LE FOND COMMUN DE PLACEMENT EN INNOVATION (FCP) EST UN DRÔLE D'ANIMAL CENSE DRAINER L'EPARGNE DES PARTICULIERS VERS LE CAPITAL DES ENTREPRISES, L'OUTIL SE REVELE A LA FOIS PEU EFFICACE, COÛTEUX, VOIRE FRANCHEMENT PERVERS.


Philippe Méré, avec l'aimable autorisation de l'Expansion Entrepreneuriat

La France est un pays où l'Etat tient une place centrale. La puissance publique et ses têtes pensantes ont considéré que les fonds de capital-risque disponibles au milieu des années 90 n'étaient pas assez nombreux pour apporter des ressources financières suffisantes aux innombrables et prometteur projets français ayant pour but la création d'entreprises de technologie. Ainsi, dans un souci de cohérence avec la loi sur l'innovation du début des années 2000, le lancement ou la revitalisation des incubateurs publics et le plan de stimula­tion des chercheurs universitaires créateurs d'entreprises fondées sur la science, il deve­nait nécessaire de mettre en place un sou­tien financier efficace.
La question posée alors peut s'exprimer ainsi : comment assurer ce financement sans sombrer rapidement dans une vérita­ble économie soviétique, où l'Etat devien­drait peu ou prou actionnaire de toutes les entreprises innovantes?
La réponse a été trouvée par le biais de la défiscalisation, Dans un pays où 43 % du PIB est absorbé par l'Etat, la défiscalisation est le moyen habituel utilisé pour pallier les déficiences du grand vilain marché!
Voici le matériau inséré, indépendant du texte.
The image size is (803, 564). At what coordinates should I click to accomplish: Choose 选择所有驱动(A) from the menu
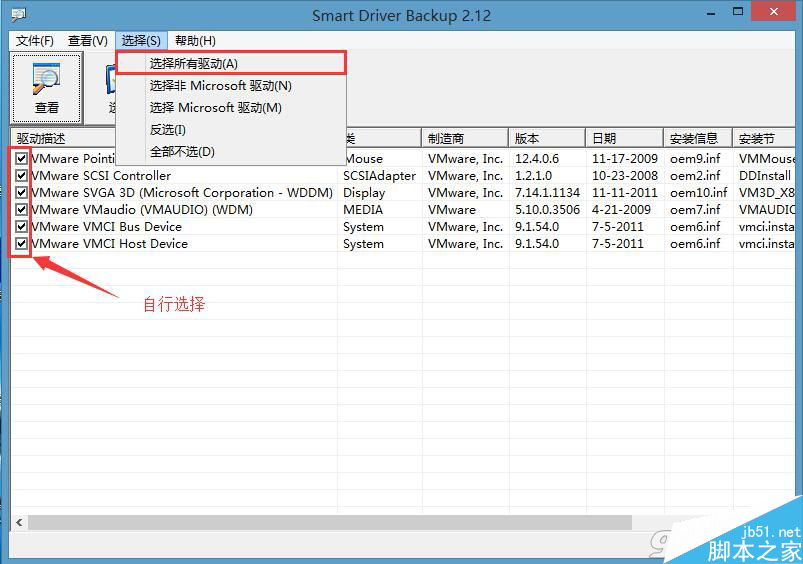point(194,63)
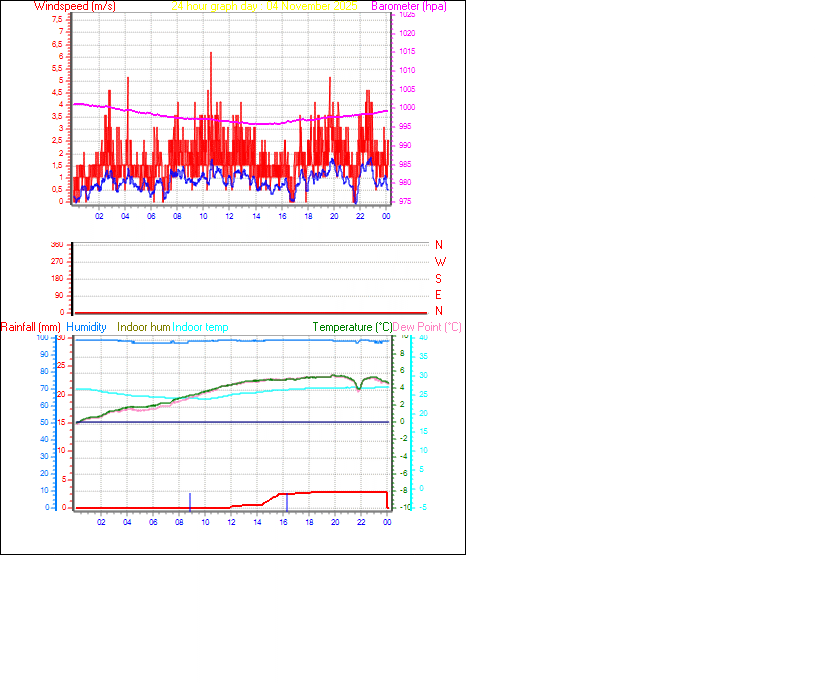Click the 360 value on direction scale
Image resolution: width=816 pixels, height=683 pixels.
click(57, 241)
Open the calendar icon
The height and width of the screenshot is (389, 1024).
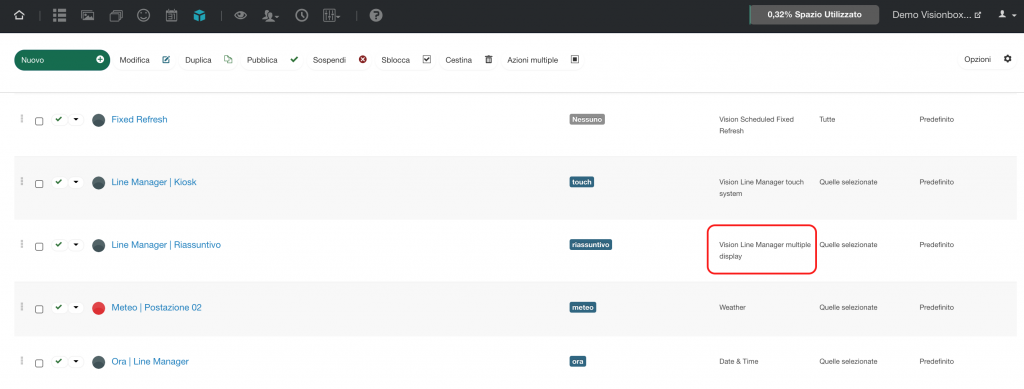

On laissera au lecteur le soin d'apprécier économique des programmes de défiscalisation (par exemple : DOM-TOM, forêts, Périssol pour l'immobilier, Sofica pour le cinéma). Mais l'iidée était lancée et l'outil magique, identifié : le FCPI (Fonds commun de placement en innovation).
Le FCPI est un « animal » fiscal qui per­met à un particulier de réduire le montant de son impôt sur le revenu de 25 % de la somme investie dans le fonds. Cette réduc­tion d'impôt est plafonnée à 3000 euros pour un célibataire et à 6000 euros pour un couple. Cela revient à dire que le montant de l'investissement dans ces fonds peut aller jusqu'à 12000 euros pour un particulier et 24000 euros pour un couple dans une logique de maximisation de la réduction d'impôt. Il convient également d'observer que le souscripteur peut bénéficier, acces­soirement, d'une exonération de la taxation sur des plus-values à la sortie.
Si l'idée de ce nouvel outil fiscal est généreuse, puisqu'il est censé permettre à grande échelle le financement de l'innovation, force est de constater qu'il introduit un certain nombre de biais dans le financement de la création d'entreprise technologique. Tout d'abord, il a généré des effets d'au­baine. Des gestionnaires de fonds de FCPI se sont installés sur ce marché où se créent des entreprises! Des banques, des assureurs - et pourquoi pas, bientôt, les hypermar­chés Carrefour et les stations Total? - dis­tribuent ce produit magique destiné à créer de solides entreprises de technologie et à remédier à la frilosité des fonds de capital-risque existants - qui n'avaient eux rien compris !


Focus

La défiscalisation, outil à tout faire des politiques publiques, est utilisée en France pour inciter les particuliers à investir au capital d'entreprise innovantes.
Or les milliards ainsi levés chaque année ne financent qu'un tout petit nombre d'entreprises.
En outre, ce mécanisme introduit des effets pervers dans le fonctionnement du marché du capital-risque et n'encourage pas les comportements d'entrepreneurs.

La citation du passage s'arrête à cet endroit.